— START Available records —

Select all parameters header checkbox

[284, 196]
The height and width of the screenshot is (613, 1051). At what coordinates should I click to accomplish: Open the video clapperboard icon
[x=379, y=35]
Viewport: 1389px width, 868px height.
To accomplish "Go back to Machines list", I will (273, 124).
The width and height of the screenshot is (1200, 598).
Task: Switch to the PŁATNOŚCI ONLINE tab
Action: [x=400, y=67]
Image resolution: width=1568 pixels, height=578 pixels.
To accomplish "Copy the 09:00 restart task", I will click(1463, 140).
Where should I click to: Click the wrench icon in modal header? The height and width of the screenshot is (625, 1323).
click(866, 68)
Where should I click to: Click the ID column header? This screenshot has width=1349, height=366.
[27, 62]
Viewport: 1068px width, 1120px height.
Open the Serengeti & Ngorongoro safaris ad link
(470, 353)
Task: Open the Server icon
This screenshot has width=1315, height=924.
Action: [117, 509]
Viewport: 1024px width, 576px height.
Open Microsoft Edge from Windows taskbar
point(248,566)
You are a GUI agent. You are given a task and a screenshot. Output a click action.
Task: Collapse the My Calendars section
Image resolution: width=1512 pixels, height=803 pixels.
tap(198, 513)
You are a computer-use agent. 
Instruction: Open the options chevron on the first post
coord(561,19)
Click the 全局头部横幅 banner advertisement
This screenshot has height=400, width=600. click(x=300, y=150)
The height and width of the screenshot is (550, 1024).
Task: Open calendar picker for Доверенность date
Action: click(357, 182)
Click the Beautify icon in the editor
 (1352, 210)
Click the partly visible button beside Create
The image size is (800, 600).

— END Available records —

Copy the stretch of the records from the very start through the line containing "Action: [x=400, y=67]", both included, character for character.

Exercise answer:
Select all parameters header checkbox

[284, 196]
The height and width of the screenshot is (613, 1051). At what coordinates should I click to accomplish: Open the video clapperboard icon
[x=379, y=35]
Viewport: 1389px width, 868px height.
To accomplish "Go back to Machines list", I will (273, 124).
The width and height of the screenshot is (1200, 598).
Task: Switch to the PŁATNOŚCI ONLINE tab
Action: [x=400, y=67]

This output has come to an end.